SLC is activated on the cell surface of β5-transfectants. A: Transfectant and TMLC cells were mixed at a ratio of 1:1 and co-cultured in confluence. In experiments without cell-cell contact, either transfectant or TMLC cells were co-cultured separately by using inserts. After a 24-hour incubation, the luciferase activities were determined. In some experiments, assays were performed in the presence of anti-αvβ5 antibody (anti-αvβ5, 10 μg/ml), preimmune mouse IgG (M-IgG, 10 μg/ml), anti-TGF-β antibody (anti-TGF-β, 10 μg/ml), or preimmune rabbit IgG (R-IgG, 10 μg/ml). Values represent the luciferase activity relative to that of TMLC cells co-cultured with mock transfectants in the absence of contact (100AU). *P < 0.05 versus mock transfectants under the same condition. B: Mock or β5-transfectants were transfected with 2 μg of -353COL1A2 promoter in the presence of appropriate reagents. Values represent the CAT activity relative to that of β5-transfectants treated with DMSO (100AU). The means ± SD of five independent experiments are shown.

Figure 8

Interaction between αvβ5 and TGF-β receptors.

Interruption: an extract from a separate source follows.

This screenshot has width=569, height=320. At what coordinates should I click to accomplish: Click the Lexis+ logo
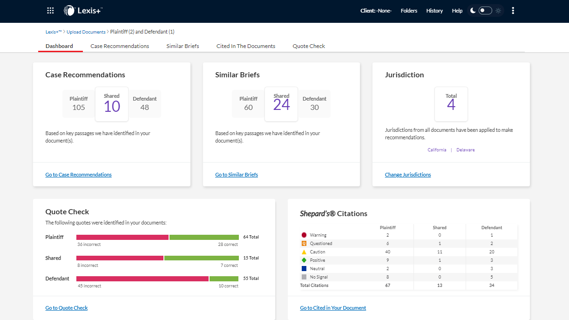pyautogui.click(x=83, y=10)
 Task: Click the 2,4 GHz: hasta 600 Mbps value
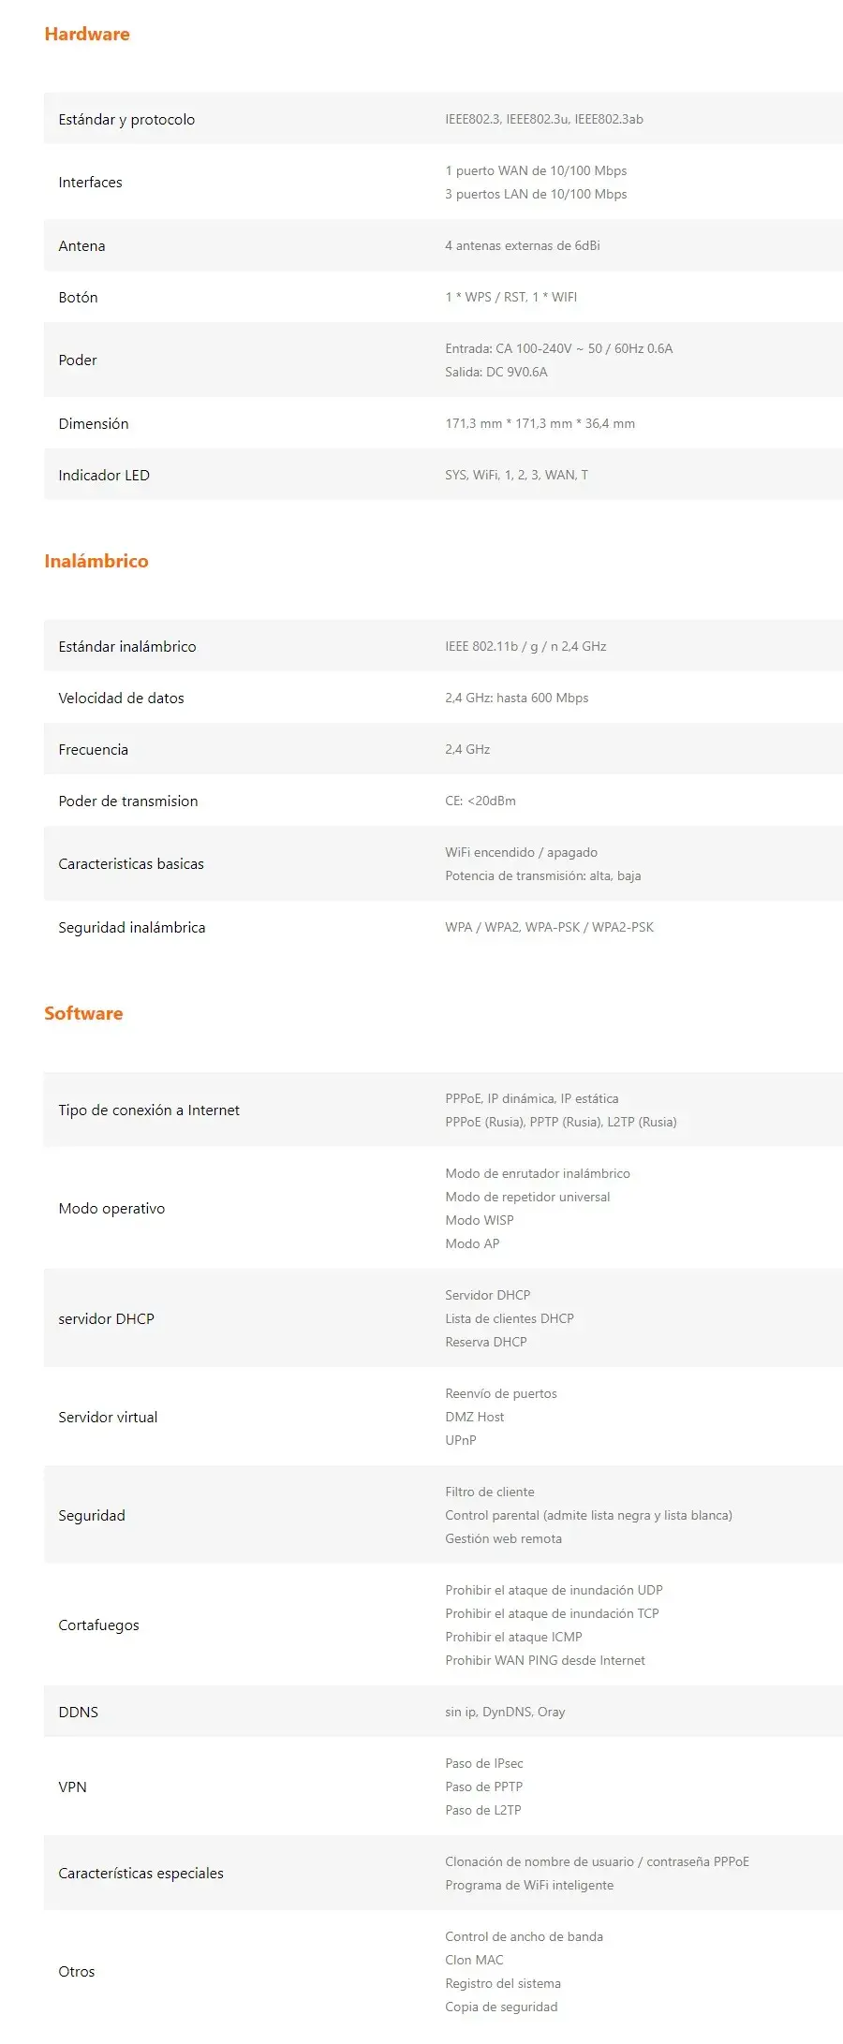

A: Whole-cell lysates were subjected to immunoprecipitation using anti-clathrin antibody, and αv, β5, TβRI, TβRII, or clathrin were detected by immunoblotting. B: Whole-cell lysates were subjected to immunoprecipitation using anti-clathrin antibody (CL) or anti-caveolin antibody (CV), and β5, clathrin, or caveolin levels in precipitated proteins were determined by immunoblotting (left panels). Residual (unprecipitated) proteins were also subjected to immunoblotting using anti-clathrin antibody or anti-caveolin antibody to confirm the efficiency of immunoprecipitation (right panels). C: Immunoprecipitation was performed using anti-β5 antibody, and β5, TβRI, or TβRII was detected by immunoblotting. All blots show one representative of five independent experiments.

Figure 9

The treatment of anti-αvβ5 antibody reverses the myofibroblastic phenotype in scleroderma fibroblasts. A: Whole-cell lysates prepared from quiescent normal and scleroderma fibroblasts were subjected to immunoblotting using anti-α-SMA antibody and anti-β-actin antibody. B: Quiescent normal and scleroderma fibroblasts were treated with anti-αvβ5 antibody (10 μg/ml) or preimmune mouse IgG (10 μg/ml) for 48 hours. Whole-cell lysates were subjected to immunoblotting using anti-α-SMA antibody and anti-β-actin antibody. Experiments were repeated five times with similar results.